READING PASSAGE:

Re: Line wrapping of mixed LTR/RTL text

2018-08-28 Thread Eli Zaretskii via Unicode
> From: Cosmin Apreutesei 
> Date: Tue, 28 Aug 2018 21:28:58 +0300
> Cc: unicode@unicode.org
> 
> > That is not so if the line ends after the whitespace: in that case the
> > whitespace is trailing, and will appear at the visual end of the
> > line.
> 
> So only if it's a soft break I should indeed remove the last logical
> space, if it's before a hard break then leave it alone.

Actually, you don't have to remove it, you could leave it.  It's only
an aesthetic issue.

> > No, it should show the space after ABC to the left of ABC,
> > i.e. immediately before the line end.
> 
> Just to make sure, this moving of the last space at the visual end of
> the line can only be experienced with a moving cursor, right? I mean
> as far as displaying goes (and as far as line width computation for
> the purposes of line wrapping goes), that space is just removed,
> right?

As I said, not necessarily.  But it is definitely there when you
reorder characters for display.

> I'm trying to infer the purpose of moving that space to the
> end of the line instead of just removing it

If you remove trailing space, then you need to see it being trailing
before you remove it.  That is the purpose of moving it.

> > What UAX#9 tells you is that you need to decide that the line will
> > wrap after the space that follows "ABC"
> 
> ... but when computing the line width I should not include the width
> of that space, right? since it will not take space in the box in the
> end.

If you will remove the space, then yes.

> You mean it will produce this:
> 
> " ABC لمفاتيح"

Yes.


Re: Line wrapping of mixed LTR/RTL text

2018-08-28 Thread Cosmin Apreutesei via Unicode
Hi Philippe,

> The space encoded just before the logical end of line or linewrap (in the 
> middle of the displayed line) has to be moved at end of the physical line (in 
> the paragraph direction), it should not be kept in the middle.

Ok, that seem to confirm what Eli is saying and it clarifies that
sentence from UAX#9. Thanks!


Re: Line wrapping of mixed LTR/RTL text

2018-08-28 Thread Cosmin Apreutesei via Unicode
Hi Eli, thanks for answering! I think I'm getting closer. Just a few
more clarifications if you please.

INFORMATION PROVIDED:

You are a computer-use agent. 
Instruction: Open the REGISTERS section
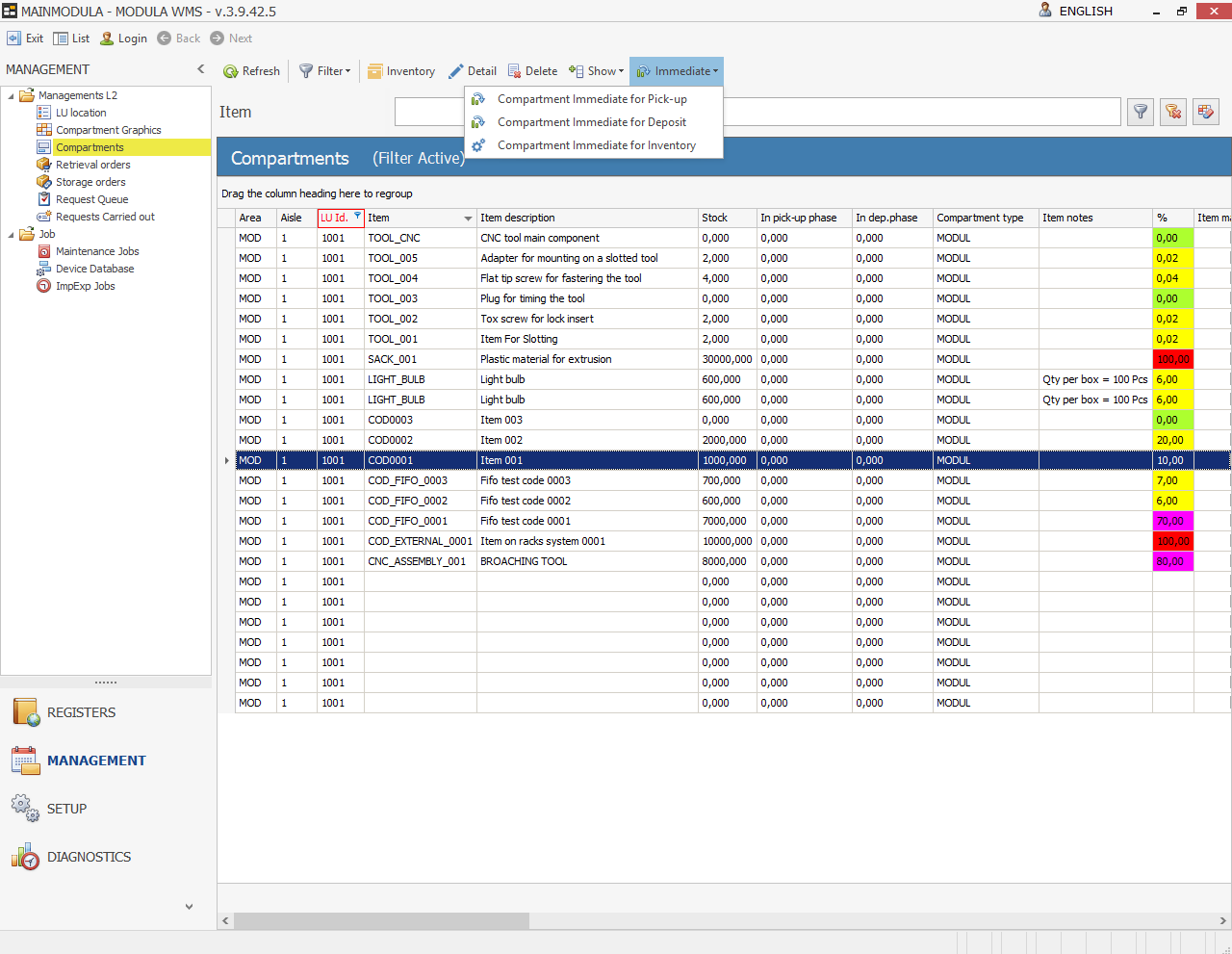81,712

REQUIRED TASK 1:
In the thread on line wrapping of mixed LTR/RTL text, write out the passage between "2018-08-28 Thread Eli" and "leave it alone.", inclusive, using "white space" wherever it has "whitespace".
REQUIRED TASK 2:
Answer these questions about the thread on line wrapping of mixed LTR/RTL text.
(a) What kind of issue does Eli say removing the trailing space is?
(b) What reason does Eli give for moving the space to the end of the line?
(c) Whose statements does Cosmin say Philippe's explanation confirms?
REQUIRED TASK 3:
Carry on writing the thread on line wrapping of mixed LTR/RTL text from the point where it ends.

TASK RESULT 1:
2018-08-28 Thread Eli Zaretskii via Unicode
> From: Cosmin Apreutesei 
> Date: Tue, 28 Aug 2018 21:28:58 +0300
> Cc: unicode@unicode.org
> 
> > That is not so if the line ends after the white space: in that case the
> > white space is trailing, and will appear at the visual end of the
> > line.
> 
> So only if it's a soft break I should indeed remove the last logical
> space, if it's before a hard break then leave it alone.

TASK RESULT 2:
(a) Only an aesthetic issue.
(b) If you remove trailing space, you need to see it being trailing before you remove it.
(c) Eli's.

TASK RESULT 3:
> That is not so if the line ends after the whitespace: in that case the
> whitespace is trailing, and will appear at the visual end of the
> line.

So only if it's a soft break I should indeed remove the last logical
space, if it's before a hard break then leave it alone.

> Only if you add some character after the whitespace will the
> whitespace "jump" to the other side of the word.

... because the hard break just turned into a soft break and the newly
typed character will appear on the next line with a hard line break
after it, right?

> No, it should show the space after ABC to the left of ABC,
> i.e. immediately before the line end.

Just to make sure, this moving of the last space at the visual end of
the line can only be experienced with a moving cursor, right? I mean
as far as displaying goes (and as far as line width computation for
the purposes of line wrapping goes), that space is just removed,
right?  I'm trying to infer the purpose of moving that space to the
end of the line instead of just removing it: is the idea to always
provide a cursor at the visual end of the line so that typing can
continue there or is there more to it?

> What UAX#9 tells you is that you need to decide that the line will
> wrap after the space that follows "ABC"

... but when computing the line width I should not include the width
of that space, right? since it will not take space in the box in the
end.

>, then reorder the line as if it
> ended after that space, which will produce this:
>
> لمفاتيح ABC
>
> (with the trailing space to the left of "ABC").  Then you should
> display "DEF" on the next line.

You mean it will produce this:

" ABC لمفاتيح"



Re: Line wrapping of mixed LTR/RTL text

2018-08-28 Thread Philippe Verdy via Unicode
The space encoded just before the logical end of line or linewrap (in the
middle of the displayed line) has to be moved at end of the physical line
(in the paragraph direction), it should not be kept in the middle.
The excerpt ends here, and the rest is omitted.